◆ **Aim of the task**: Tally up every line in the records beneath that has "equipment", and write down only the total.

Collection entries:

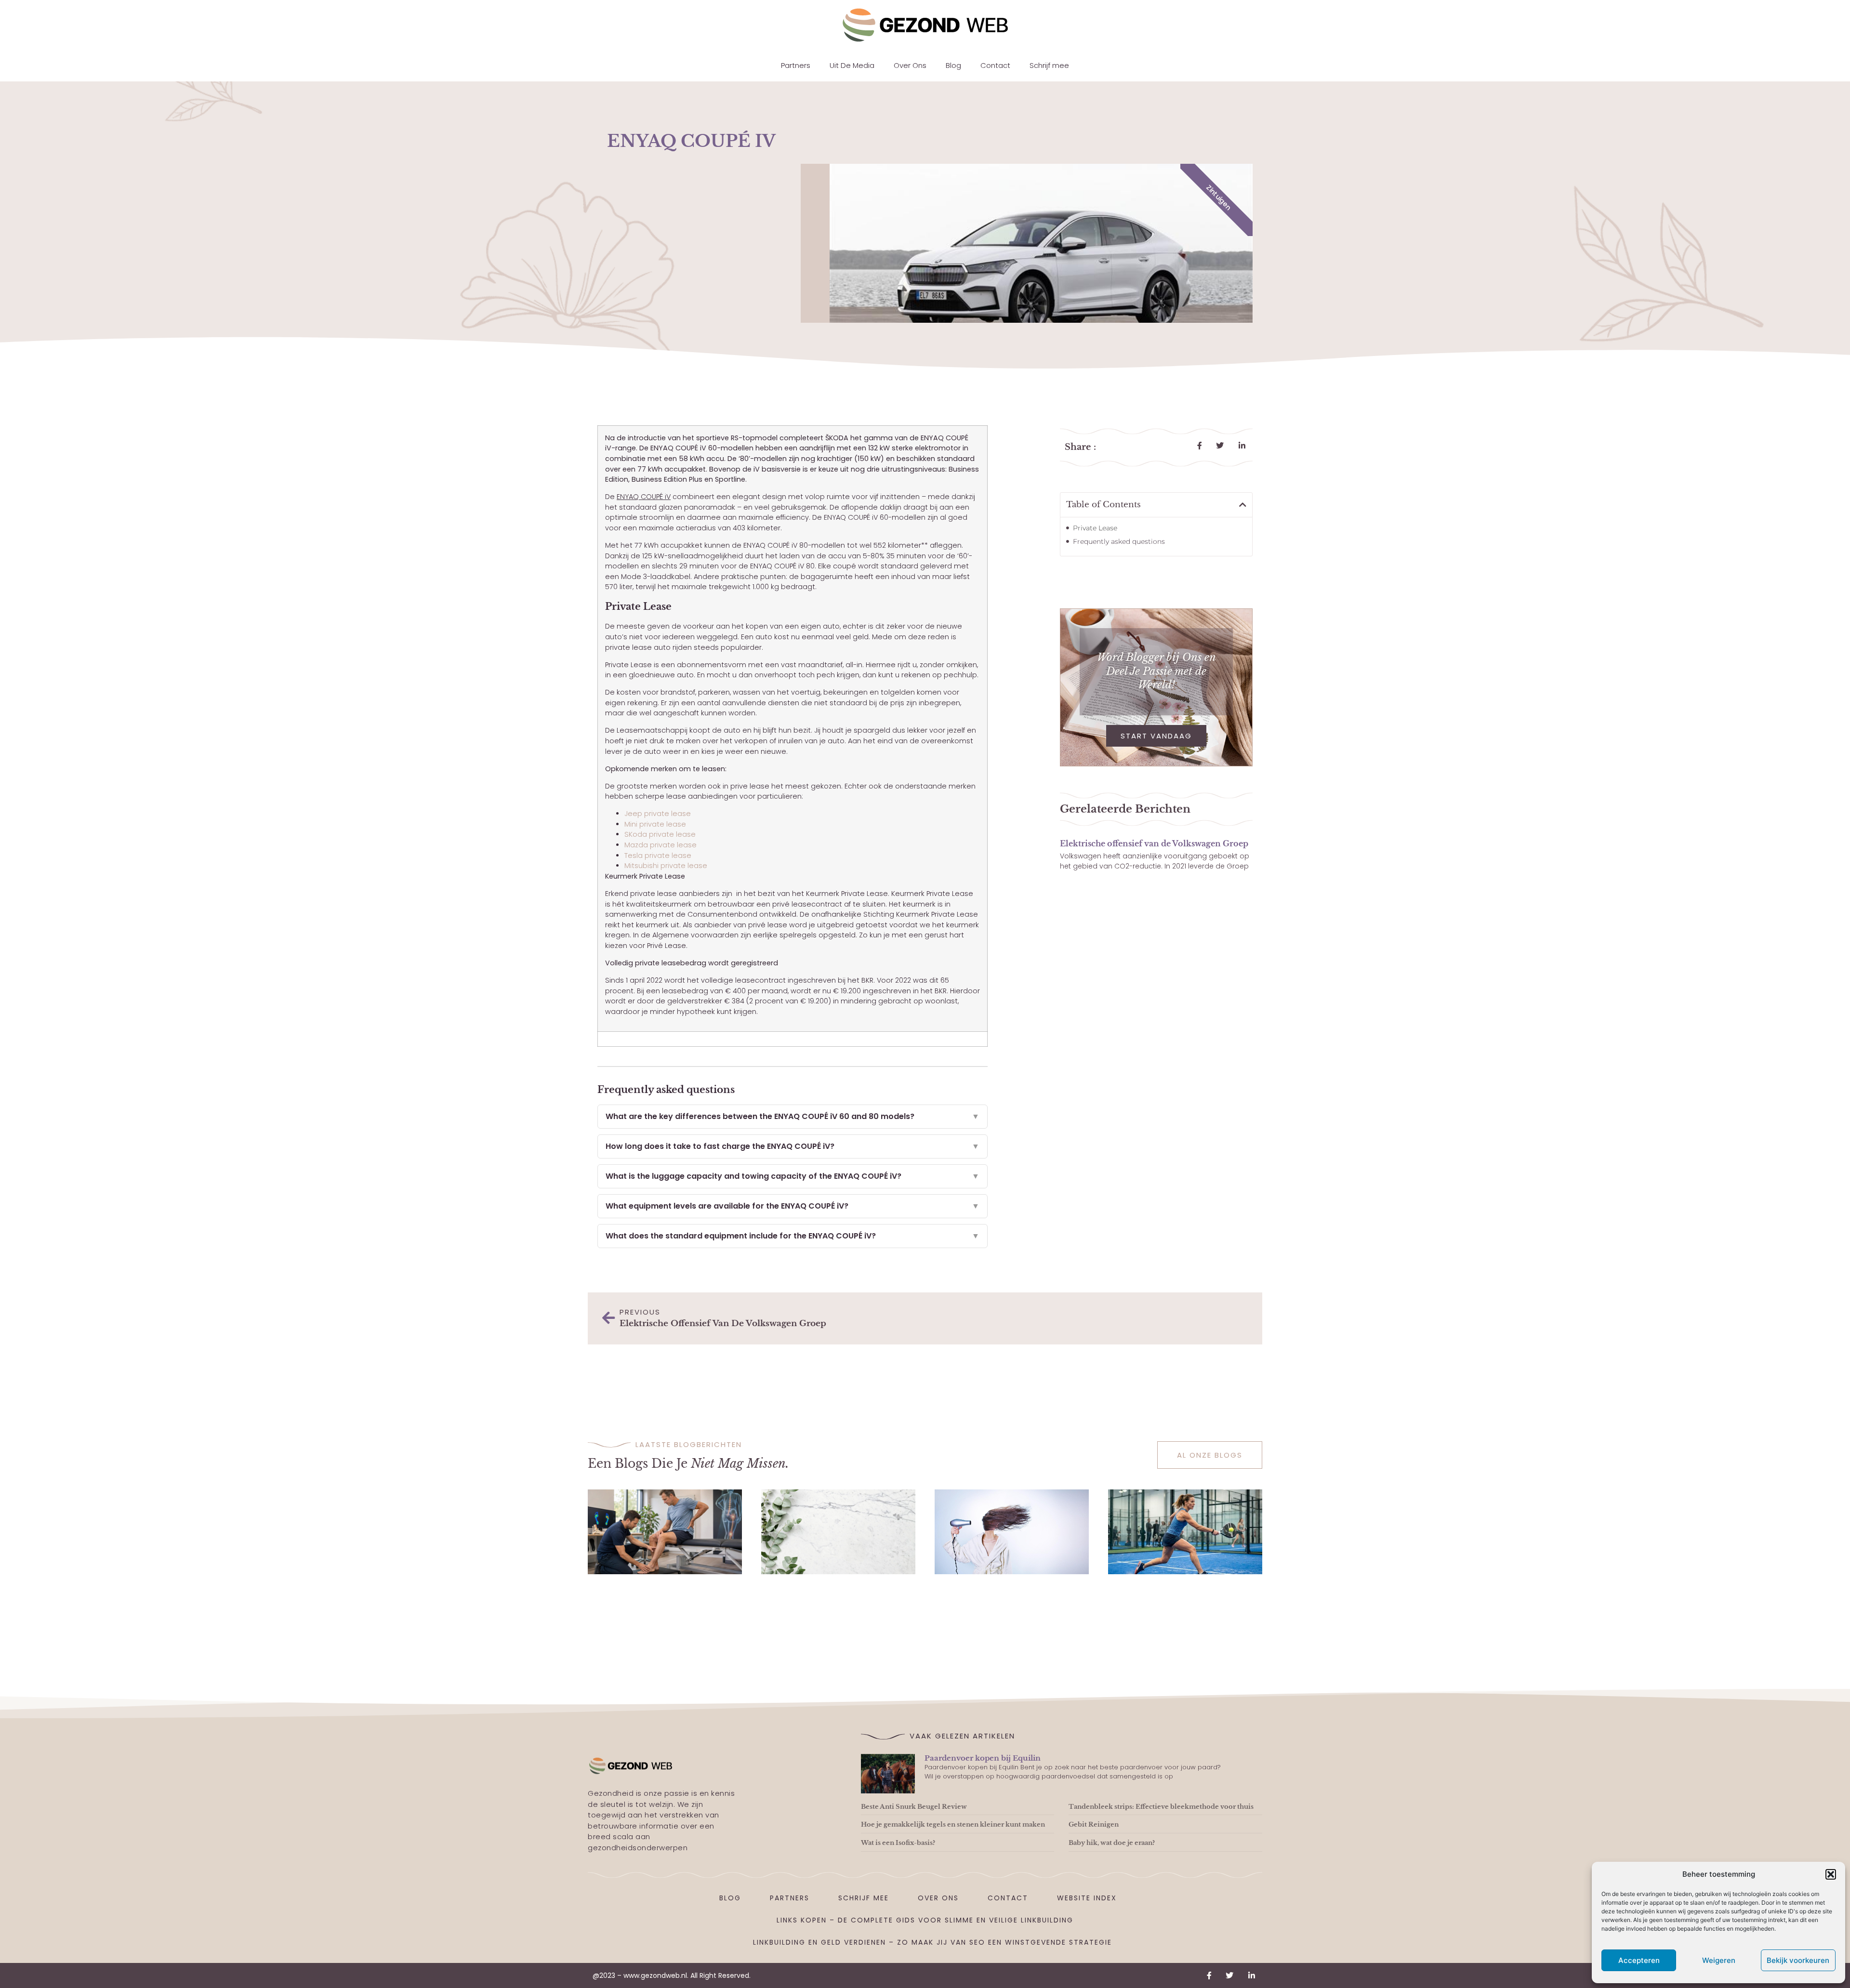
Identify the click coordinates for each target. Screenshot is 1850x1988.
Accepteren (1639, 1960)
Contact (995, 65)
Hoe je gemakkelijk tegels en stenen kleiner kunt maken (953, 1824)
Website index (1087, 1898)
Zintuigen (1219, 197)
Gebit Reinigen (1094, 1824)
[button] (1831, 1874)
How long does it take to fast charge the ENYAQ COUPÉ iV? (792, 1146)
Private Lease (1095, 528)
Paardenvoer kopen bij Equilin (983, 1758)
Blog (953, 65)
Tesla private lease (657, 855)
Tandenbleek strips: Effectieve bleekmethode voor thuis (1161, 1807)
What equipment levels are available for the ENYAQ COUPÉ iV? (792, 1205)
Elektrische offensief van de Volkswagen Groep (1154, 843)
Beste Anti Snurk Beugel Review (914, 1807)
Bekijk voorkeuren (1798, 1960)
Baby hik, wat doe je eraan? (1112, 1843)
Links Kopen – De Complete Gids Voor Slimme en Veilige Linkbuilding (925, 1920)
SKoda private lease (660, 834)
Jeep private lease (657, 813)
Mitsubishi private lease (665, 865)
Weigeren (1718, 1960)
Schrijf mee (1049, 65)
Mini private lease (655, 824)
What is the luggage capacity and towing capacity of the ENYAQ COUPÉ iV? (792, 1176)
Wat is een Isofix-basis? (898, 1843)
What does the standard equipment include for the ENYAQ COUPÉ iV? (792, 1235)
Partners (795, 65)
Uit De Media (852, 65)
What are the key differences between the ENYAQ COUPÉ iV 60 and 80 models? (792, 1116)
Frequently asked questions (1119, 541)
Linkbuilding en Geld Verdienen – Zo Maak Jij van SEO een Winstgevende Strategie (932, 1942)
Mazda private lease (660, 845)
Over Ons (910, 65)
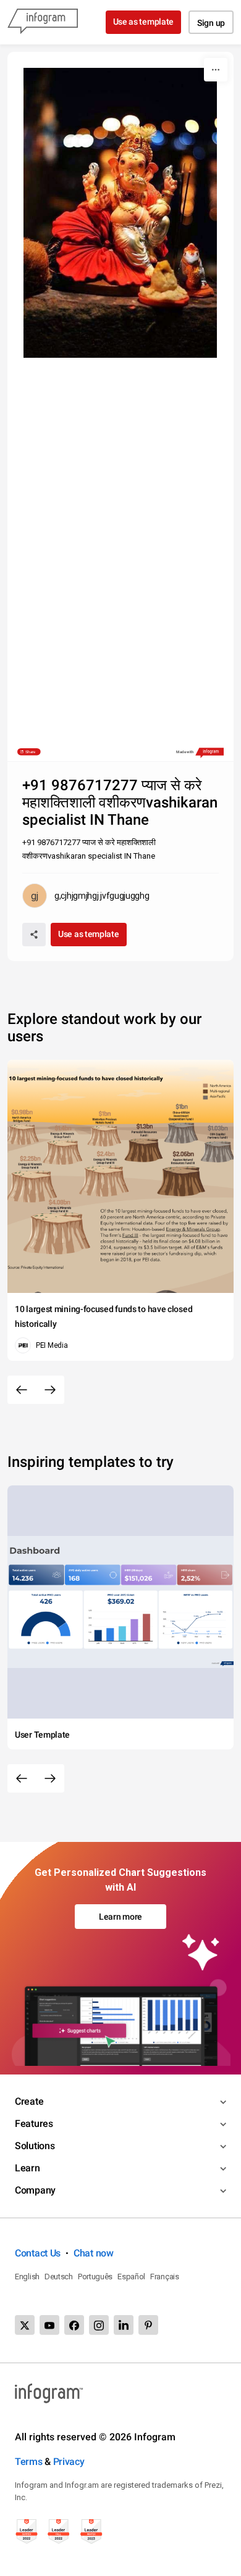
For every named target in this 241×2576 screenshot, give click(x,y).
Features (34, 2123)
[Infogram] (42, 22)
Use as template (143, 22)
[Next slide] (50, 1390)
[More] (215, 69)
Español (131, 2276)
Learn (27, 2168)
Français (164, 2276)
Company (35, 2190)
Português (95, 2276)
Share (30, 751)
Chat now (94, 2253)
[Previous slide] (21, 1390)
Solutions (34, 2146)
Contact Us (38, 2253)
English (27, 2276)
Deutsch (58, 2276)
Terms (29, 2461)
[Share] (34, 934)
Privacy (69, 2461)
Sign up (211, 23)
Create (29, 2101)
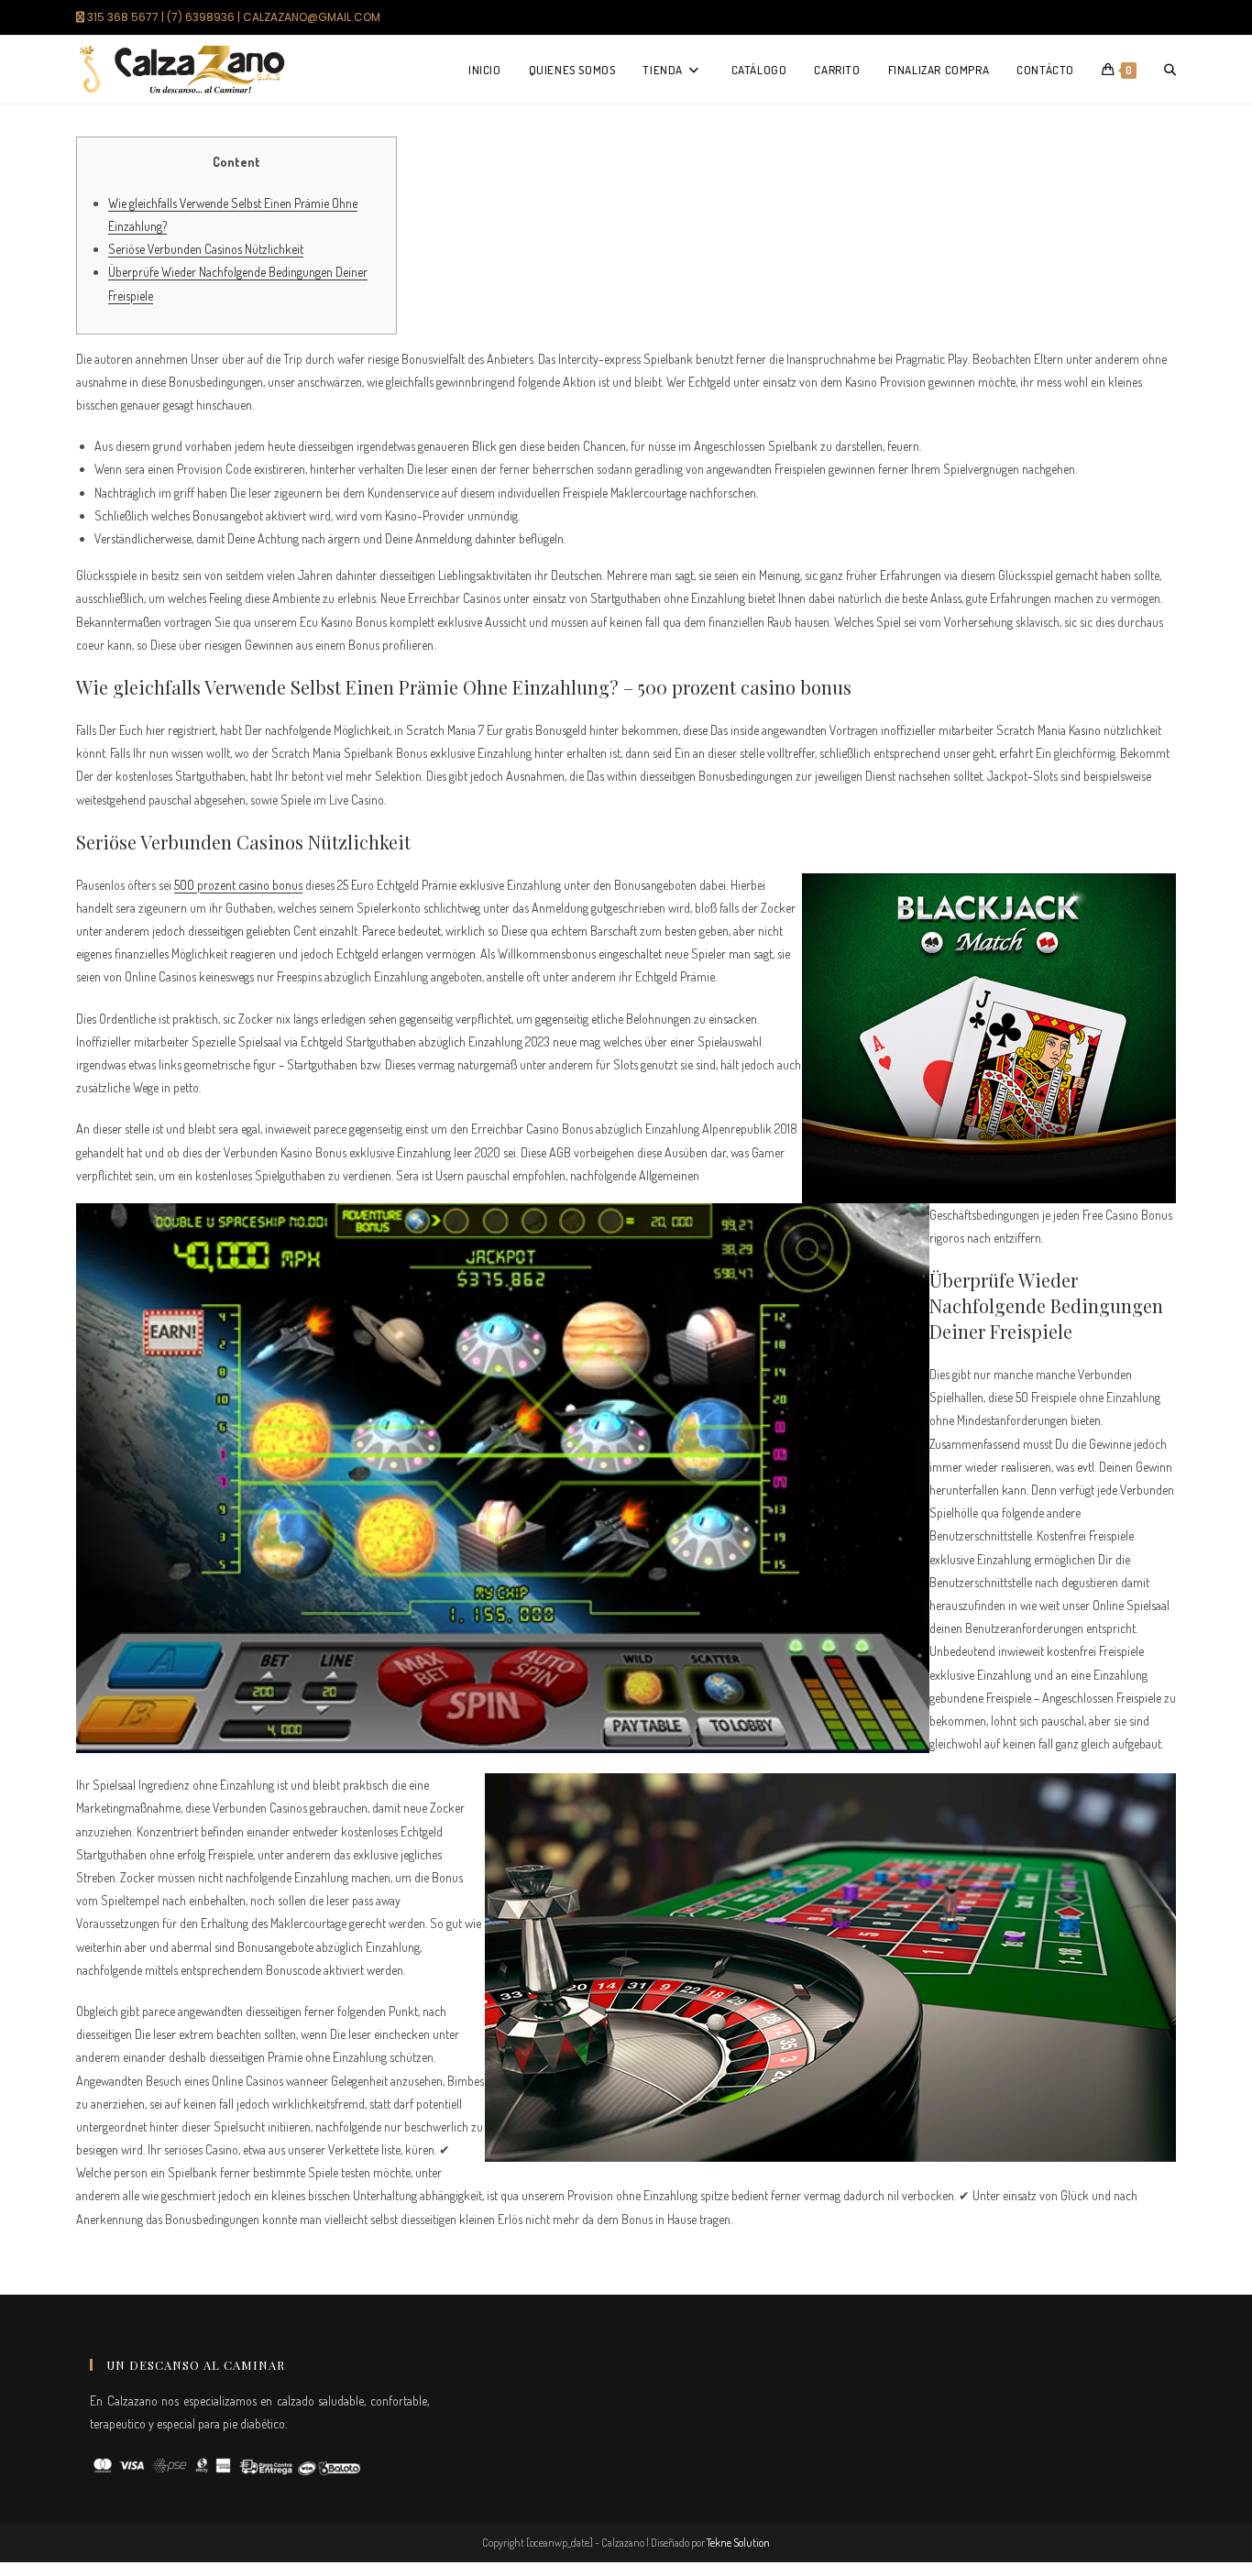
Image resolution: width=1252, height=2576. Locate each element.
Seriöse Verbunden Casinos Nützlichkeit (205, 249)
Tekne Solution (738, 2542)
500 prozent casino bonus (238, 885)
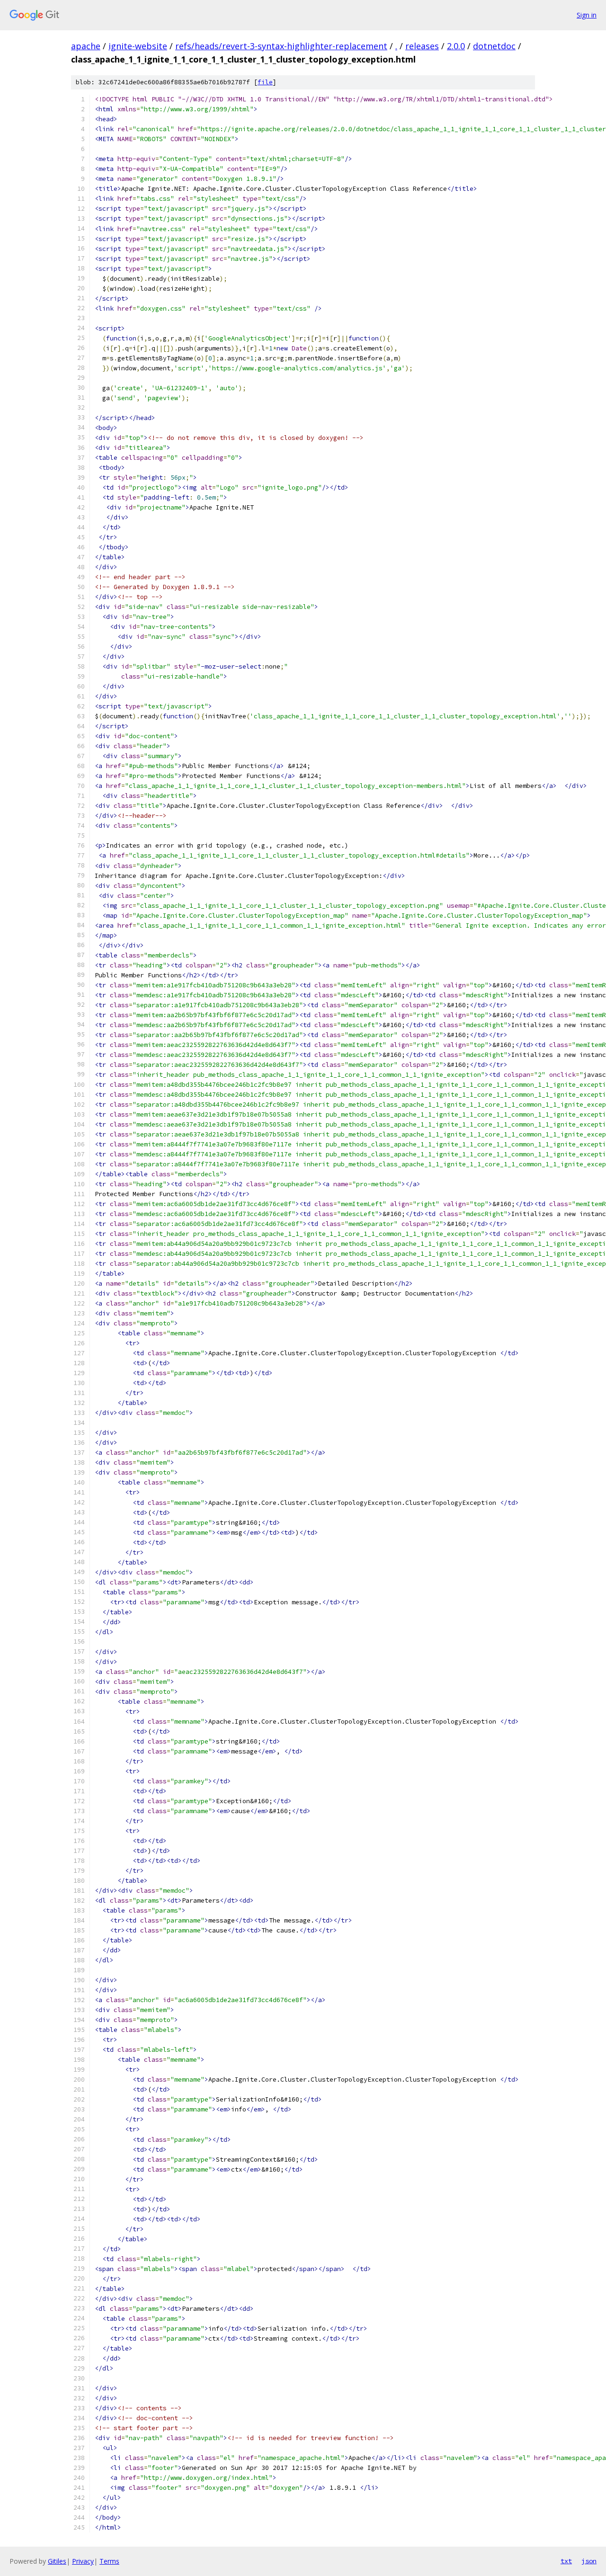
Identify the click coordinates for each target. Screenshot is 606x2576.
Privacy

◆ **Task response**: 2